** begin Listed entries **
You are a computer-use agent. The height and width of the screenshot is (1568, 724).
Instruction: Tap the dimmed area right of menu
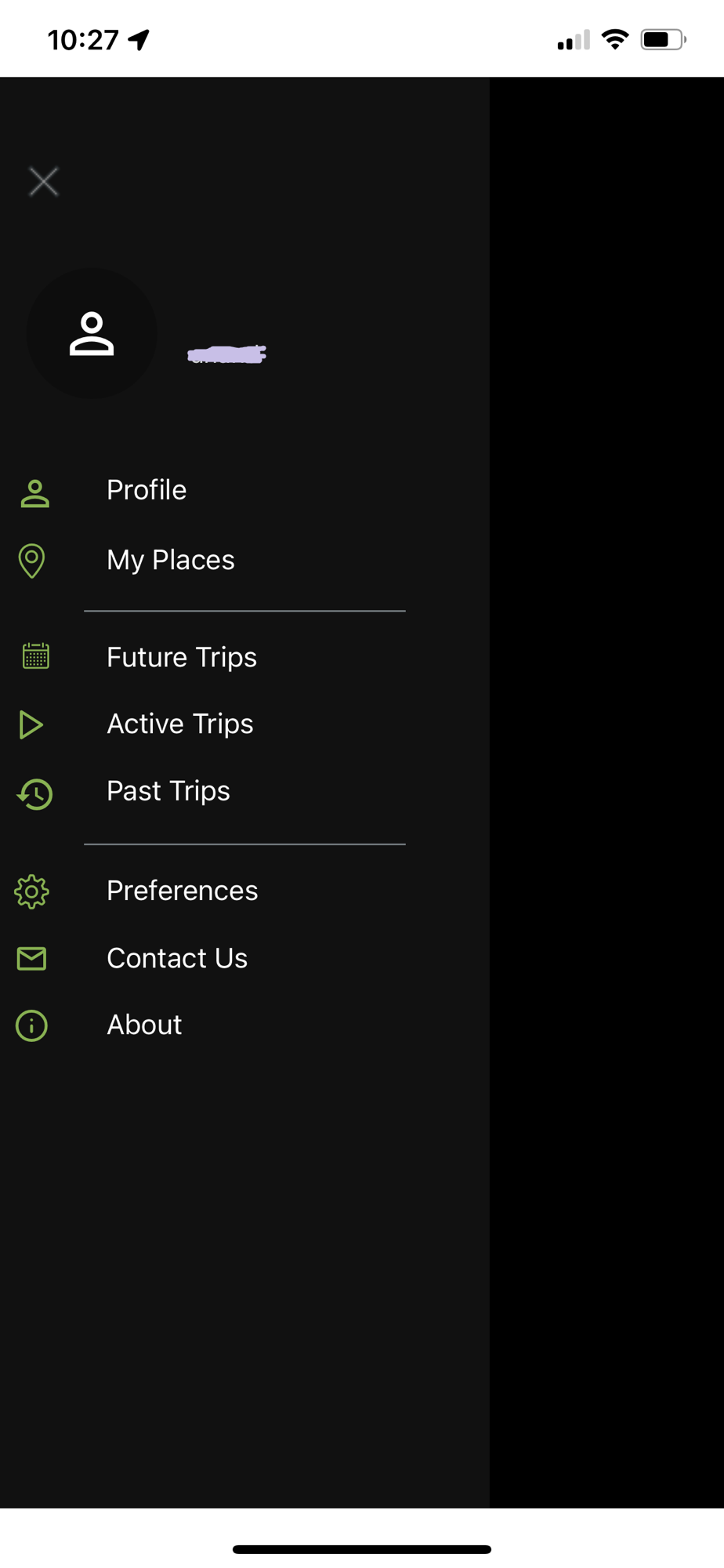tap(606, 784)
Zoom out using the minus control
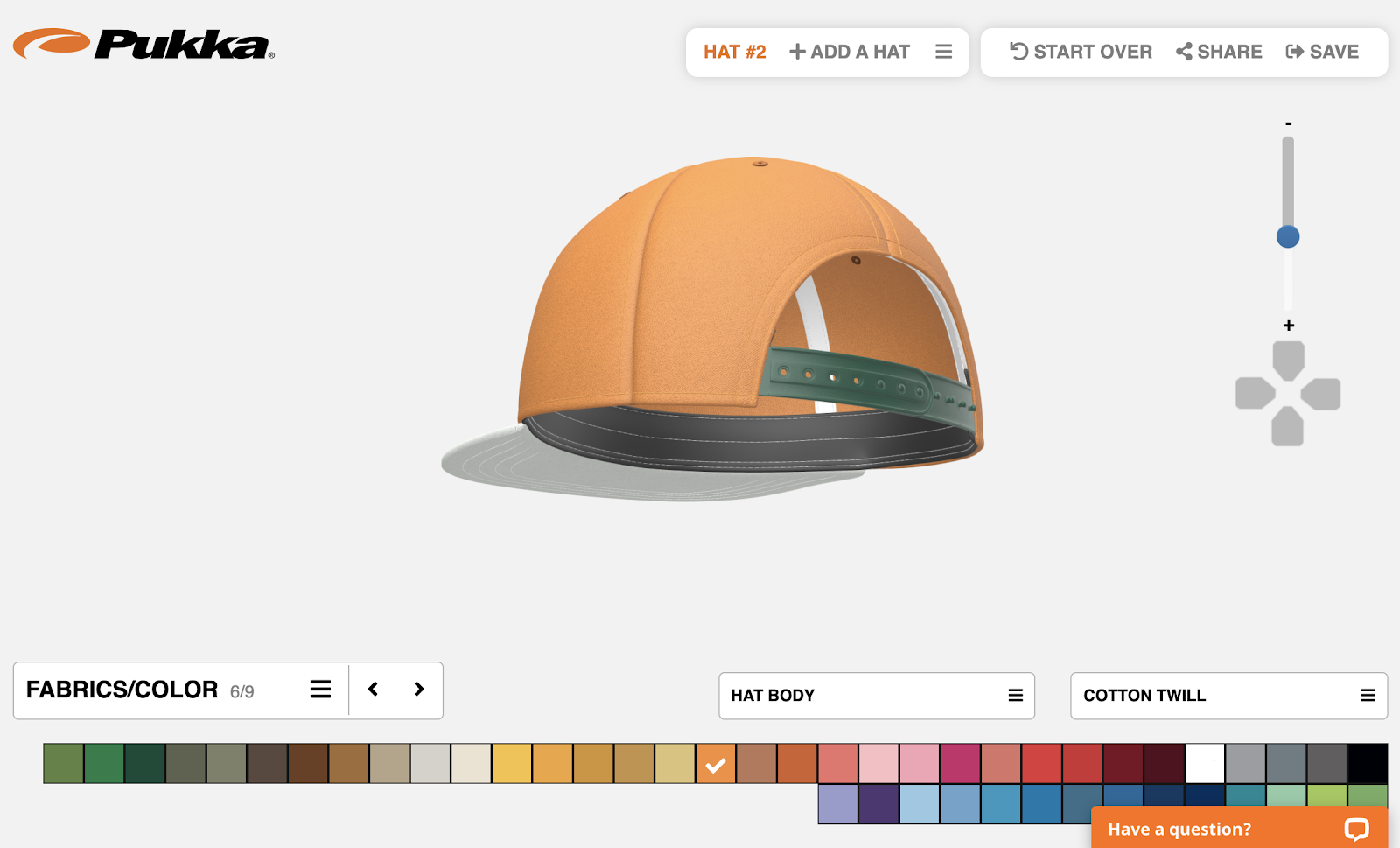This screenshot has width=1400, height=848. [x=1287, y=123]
** end Listed entries **
** begin Listed entries **
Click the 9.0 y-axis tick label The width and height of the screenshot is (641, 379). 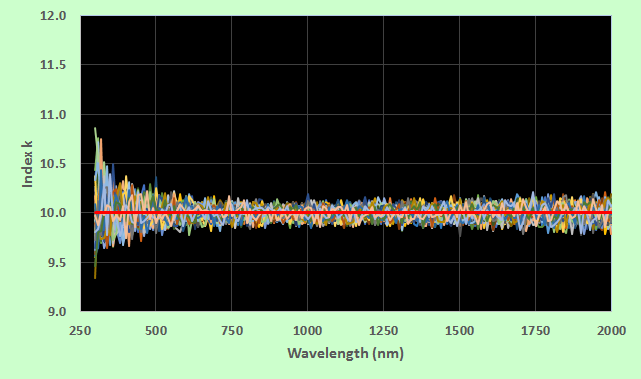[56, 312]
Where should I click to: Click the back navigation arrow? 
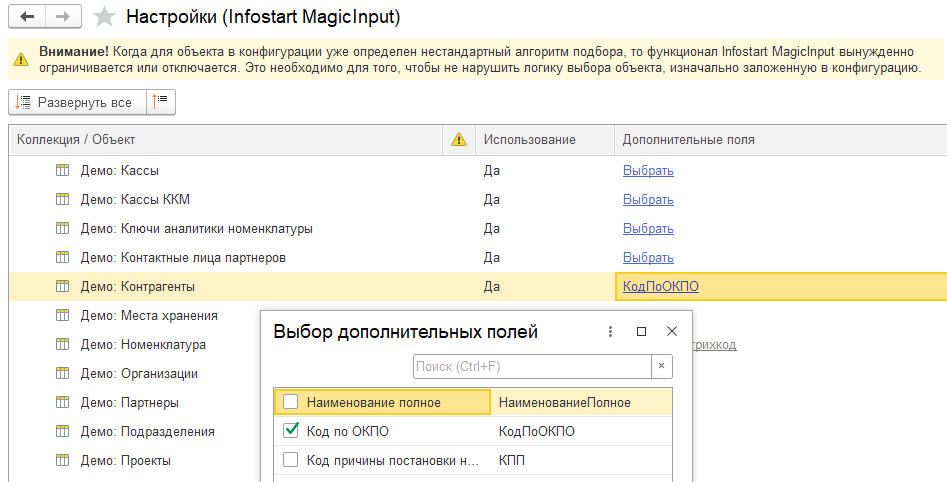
** end Listed entries **
# [Your instructions]
Rewrite the items from the line containing "You are a computer-use" up to and including the line containing "This screenshot has", changing "dimmed area" to "shaded area" and keeping everything else the same. Omit the pictures from your answer.

# [Response for this exercise]
You are a computer-use agent. The height and width of the screenshot is (1568, 724).
Instruction: Tap the shaded area right of menu
tap(606, 784)
Zoom out using the minus control
This screenshot has width=1400, height=848. [x=1287, y=123]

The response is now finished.